Raw data START

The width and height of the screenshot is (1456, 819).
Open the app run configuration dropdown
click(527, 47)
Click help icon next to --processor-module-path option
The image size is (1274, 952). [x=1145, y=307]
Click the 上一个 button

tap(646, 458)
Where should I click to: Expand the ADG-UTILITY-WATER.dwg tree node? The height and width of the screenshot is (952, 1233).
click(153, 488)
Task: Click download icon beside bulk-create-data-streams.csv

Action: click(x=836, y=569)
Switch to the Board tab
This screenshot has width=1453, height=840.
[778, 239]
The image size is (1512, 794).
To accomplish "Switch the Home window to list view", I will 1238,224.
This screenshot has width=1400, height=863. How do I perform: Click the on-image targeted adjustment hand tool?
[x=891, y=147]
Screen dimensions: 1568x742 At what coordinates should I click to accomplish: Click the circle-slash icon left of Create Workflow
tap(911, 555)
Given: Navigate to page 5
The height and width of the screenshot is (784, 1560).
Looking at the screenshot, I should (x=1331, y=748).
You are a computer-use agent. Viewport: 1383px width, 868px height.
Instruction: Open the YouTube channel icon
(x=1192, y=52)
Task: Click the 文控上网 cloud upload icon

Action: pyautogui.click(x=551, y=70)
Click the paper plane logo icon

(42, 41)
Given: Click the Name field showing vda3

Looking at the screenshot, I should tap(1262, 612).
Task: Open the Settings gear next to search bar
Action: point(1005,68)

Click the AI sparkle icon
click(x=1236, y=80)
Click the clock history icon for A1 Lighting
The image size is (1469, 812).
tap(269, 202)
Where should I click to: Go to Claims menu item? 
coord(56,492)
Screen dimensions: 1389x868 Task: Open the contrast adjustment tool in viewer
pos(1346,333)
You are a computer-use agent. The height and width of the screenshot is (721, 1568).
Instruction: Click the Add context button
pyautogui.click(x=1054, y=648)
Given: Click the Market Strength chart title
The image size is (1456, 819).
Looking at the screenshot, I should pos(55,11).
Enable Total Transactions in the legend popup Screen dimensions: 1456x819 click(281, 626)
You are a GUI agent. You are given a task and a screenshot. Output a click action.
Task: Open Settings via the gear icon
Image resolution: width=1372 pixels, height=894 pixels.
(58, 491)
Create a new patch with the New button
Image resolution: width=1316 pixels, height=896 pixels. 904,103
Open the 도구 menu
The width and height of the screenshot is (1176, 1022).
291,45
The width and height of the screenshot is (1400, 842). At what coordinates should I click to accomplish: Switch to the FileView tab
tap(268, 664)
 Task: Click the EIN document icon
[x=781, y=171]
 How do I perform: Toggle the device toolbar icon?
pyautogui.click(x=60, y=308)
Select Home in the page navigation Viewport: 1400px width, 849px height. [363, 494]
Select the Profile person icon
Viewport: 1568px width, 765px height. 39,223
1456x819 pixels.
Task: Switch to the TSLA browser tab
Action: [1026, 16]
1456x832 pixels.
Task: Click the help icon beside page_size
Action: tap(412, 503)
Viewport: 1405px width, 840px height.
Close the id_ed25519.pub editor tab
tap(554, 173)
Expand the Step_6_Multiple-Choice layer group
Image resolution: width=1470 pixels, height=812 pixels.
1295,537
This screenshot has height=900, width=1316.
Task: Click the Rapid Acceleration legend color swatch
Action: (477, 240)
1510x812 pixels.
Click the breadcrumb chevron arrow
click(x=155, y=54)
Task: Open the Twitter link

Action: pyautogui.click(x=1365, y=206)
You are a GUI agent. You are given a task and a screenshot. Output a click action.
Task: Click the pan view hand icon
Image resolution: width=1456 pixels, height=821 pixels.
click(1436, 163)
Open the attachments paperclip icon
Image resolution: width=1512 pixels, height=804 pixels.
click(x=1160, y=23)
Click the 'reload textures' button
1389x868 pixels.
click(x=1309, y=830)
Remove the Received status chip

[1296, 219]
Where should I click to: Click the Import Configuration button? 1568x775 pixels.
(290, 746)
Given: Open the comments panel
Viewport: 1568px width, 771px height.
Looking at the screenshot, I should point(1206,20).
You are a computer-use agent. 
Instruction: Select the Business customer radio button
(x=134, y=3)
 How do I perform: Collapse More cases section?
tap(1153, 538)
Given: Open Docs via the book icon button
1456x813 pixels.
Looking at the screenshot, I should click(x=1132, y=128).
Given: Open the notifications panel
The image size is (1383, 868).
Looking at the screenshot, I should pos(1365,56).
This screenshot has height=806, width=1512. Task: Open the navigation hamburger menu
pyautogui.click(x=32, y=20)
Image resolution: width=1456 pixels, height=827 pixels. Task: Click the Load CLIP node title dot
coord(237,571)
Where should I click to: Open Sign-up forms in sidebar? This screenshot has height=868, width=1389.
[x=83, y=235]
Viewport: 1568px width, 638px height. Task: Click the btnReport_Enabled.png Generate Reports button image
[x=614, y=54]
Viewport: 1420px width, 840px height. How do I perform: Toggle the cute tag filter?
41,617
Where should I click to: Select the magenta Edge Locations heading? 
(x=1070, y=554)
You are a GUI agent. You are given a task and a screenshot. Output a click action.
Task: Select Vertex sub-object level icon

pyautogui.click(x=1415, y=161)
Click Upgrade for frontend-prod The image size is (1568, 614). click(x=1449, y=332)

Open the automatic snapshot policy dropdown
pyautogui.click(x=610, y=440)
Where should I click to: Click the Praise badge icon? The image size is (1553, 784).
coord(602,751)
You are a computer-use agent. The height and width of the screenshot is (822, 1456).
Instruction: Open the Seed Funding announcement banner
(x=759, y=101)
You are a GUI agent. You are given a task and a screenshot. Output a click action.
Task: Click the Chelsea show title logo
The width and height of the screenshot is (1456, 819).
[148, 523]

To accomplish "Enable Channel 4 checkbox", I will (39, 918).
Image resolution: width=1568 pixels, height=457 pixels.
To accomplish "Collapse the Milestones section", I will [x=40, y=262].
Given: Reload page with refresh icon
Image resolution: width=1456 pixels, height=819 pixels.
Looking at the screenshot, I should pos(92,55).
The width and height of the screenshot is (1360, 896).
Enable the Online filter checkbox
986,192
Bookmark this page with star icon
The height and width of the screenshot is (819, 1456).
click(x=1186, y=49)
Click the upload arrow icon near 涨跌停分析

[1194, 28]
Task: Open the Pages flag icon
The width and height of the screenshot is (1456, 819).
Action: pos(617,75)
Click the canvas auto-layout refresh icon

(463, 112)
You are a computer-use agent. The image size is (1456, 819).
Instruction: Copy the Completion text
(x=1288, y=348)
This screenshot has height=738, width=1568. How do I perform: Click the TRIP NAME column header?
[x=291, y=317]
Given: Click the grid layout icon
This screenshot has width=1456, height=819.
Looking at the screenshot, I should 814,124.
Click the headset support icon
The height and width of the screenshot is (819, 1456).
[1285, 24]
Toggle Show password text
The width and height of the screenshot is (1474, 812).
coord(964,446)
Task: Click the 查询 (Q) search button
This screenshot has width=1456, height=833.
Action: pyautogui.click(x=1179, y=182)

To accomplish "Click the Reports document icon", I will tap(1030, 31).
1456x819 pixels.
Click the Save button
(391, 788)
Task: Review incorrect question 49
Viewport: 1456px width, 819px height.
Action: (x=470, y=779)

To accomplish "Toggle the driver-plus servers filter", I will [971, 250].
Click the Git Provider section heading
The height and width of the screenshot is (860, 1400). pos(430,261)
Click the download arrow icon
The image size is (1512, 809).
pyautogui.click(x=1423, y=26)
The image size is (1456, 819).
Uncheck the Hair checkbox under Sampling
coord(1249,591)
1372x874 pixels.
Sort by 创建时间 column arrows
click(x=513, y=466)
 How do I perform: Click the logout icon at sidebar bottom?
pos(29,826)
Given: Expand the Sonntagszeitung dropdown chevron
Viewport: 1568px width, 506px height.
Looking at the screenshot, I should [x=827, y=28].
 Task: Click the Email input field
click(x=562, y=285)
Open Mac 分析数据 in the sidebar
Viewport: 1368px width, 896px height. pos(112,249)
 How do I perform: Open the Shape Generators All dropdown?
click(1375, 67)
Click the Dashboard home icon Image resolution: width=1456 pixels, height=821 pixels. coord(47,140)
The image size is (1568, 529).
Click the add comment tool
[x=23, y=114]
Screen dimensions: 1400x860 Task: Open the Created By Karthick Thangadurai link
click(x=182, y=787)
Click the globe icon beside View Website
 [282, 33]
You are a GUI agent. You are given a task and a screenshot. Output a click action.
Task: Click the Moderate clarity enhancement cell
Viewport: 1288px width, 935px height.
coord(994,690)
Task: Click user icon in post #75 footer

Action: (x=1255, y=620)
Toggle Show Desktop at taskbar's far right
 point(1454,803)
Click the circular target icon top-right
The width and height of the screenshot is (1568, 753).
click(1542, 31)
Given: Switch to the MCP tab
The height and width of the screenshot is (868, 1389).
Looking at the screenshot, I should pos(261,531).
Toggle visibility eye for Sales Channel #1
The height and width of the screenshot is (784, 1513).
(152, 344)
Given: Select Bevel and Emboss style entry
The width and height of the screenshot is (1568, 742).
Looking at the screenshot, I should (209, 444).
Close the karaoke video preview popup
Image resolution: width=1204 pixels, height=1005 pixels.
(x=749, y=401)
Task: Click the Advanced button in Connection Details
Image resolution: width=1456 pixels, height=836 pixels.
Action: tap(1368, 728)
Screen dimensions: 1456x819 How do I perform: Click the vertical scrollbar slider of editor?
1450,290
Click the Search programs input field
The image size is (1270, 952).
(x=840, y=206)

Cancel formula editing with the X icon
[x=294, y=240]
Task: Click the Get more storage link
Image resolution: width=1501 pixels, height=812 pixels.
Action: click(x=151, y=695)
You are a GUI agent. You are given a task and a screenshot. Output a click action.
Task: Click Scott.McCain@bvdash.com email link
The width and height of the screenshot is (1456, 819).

Raw data END

■ Exercise aim
What lines in the listing contain "panel"? Copy them all.

■ The answer
Given: Open the comments panel
Given: Open the notifications panel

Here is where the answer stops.